== Required tasks ==
1: Translate this sentence from the statistics basics page into Spanish: "Four features were measured from each sample: the length and the width of the sepals and petals, in centimetres."
2: Reproduce the statistics basics page from "Most tools of" up to and including "machine learning tutorials.", without any changes.
### Document passage ###
# Statistic basics

Most tools of trade of a Data Scientist are based or directly stem from the mathematical field of statistics. Because of that we will now review the basic concepts. These concepts are the fundamentals for a deeper understanding of the following algorithms and ideas.

To fresh things up we will understand the theoretical concepts using example data. The _Iris data set_ is very famous around machine learning tutorials.

First some imports.

In [None]:
import numpy as np
import pandas as pd

import matplotlib as mpl
import matplotlib.pyplot as plt
import matplotlib.gridspec as gridspec

In [None]:
plt.rcParams['figure.figsize'] = (16.0, 8.0)
plt.style.use('ggplot')

## The Iris data set

![Iris versicolor](https://upload.wikimedia.org/wikipedia/commons/d/db/Iris_versicolor_4.jpg)

> The Iris flower data set or "Fisher's Iris data set" is a multivariate data set introduced by the British statistician and biologist Ronald Fisher in his 1936 paper _The use of multiple measurements in taxonomic problems_ as an example of linear discriminant analysis.
> 
> The data set consists of 50 samples from each of three species of Iris (_Iris setosa_, _Iris virginica_ and _Iris versicolor_). Four features were measured from each sample: the length and the width of the sepals and petals, in centimetres. Based on the combination of these four features, Fisher developed a linear discriminant model to distinguish the species from each other.
> &mdash; ["Iris flower data set," Wikipedia](https://en.wikipedia.org/wiki/Iris_flower_data_set)

Quite convenient for users, the data set is part of the Python machine learning library [**scikit-learn**](http://scikit-learn.org/stable/) (`sklearn`).
### Excerpted records ###
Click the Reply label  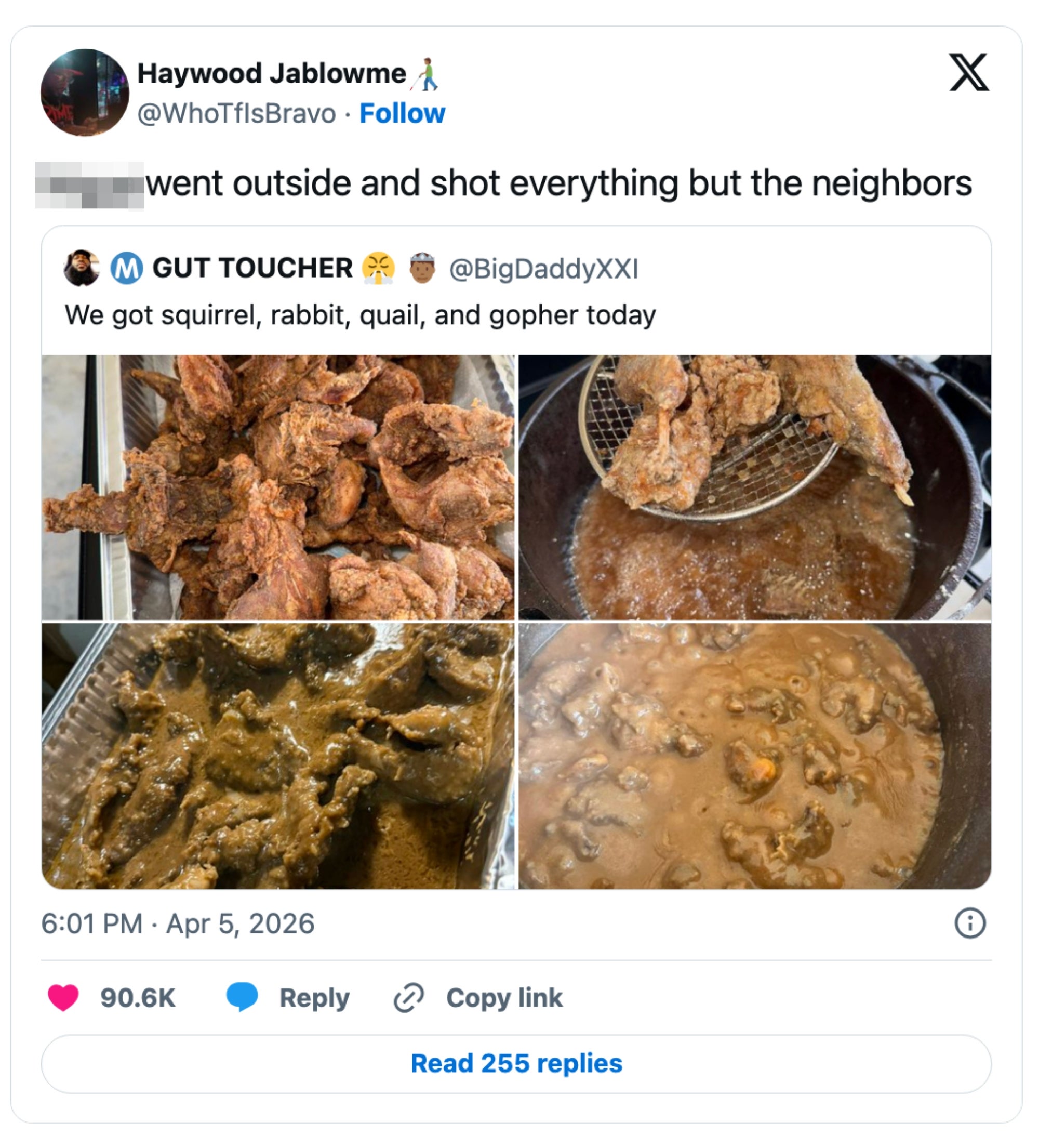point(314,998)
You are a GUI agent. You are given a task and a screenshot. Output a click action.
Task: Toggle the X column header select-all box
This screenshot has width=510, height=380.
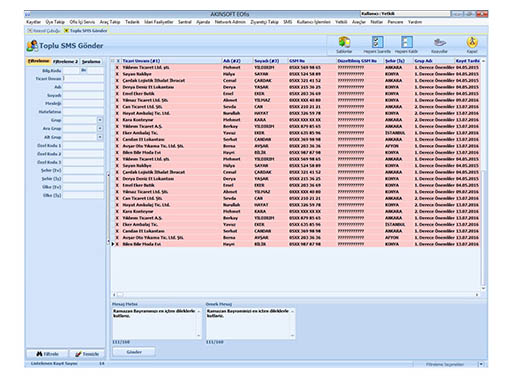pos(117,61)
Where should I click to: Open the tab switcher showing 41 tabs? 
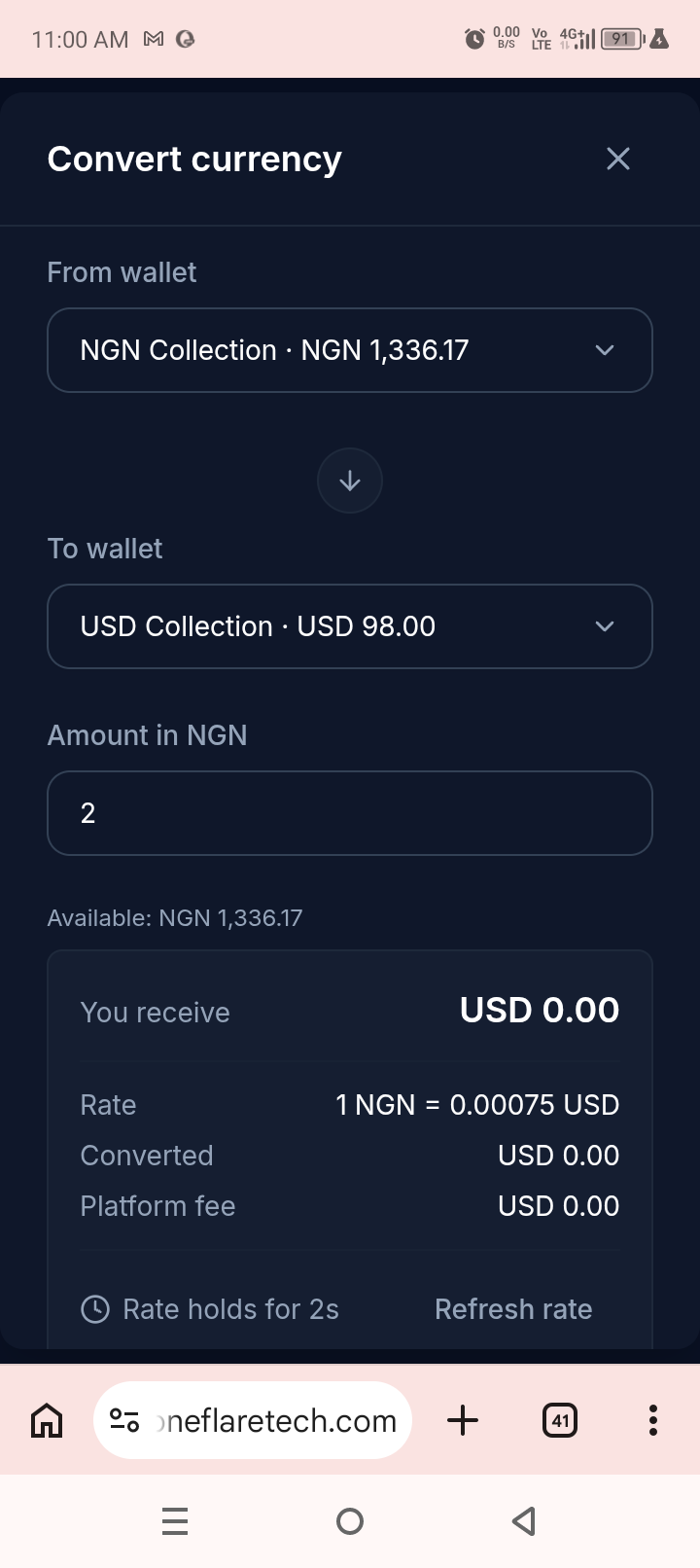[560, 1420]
###
== Task results ==
1: Se midieron cuatro características de cada muestra: la longitud y la anchura de los sépalos y los pétalos, en centímetros.

2:
Most tools of trade of a Data Scientist are based or directly stem from the mathematical field of statistics. Because of that we will now review the basic concepts. These concepts are the fundamentals for a deeper understanding of the following algorithms and ideas.

To fresh things up we will understand the theoretical concepts using example data. The _Iris data set_ is very famous around machine learning tutorials.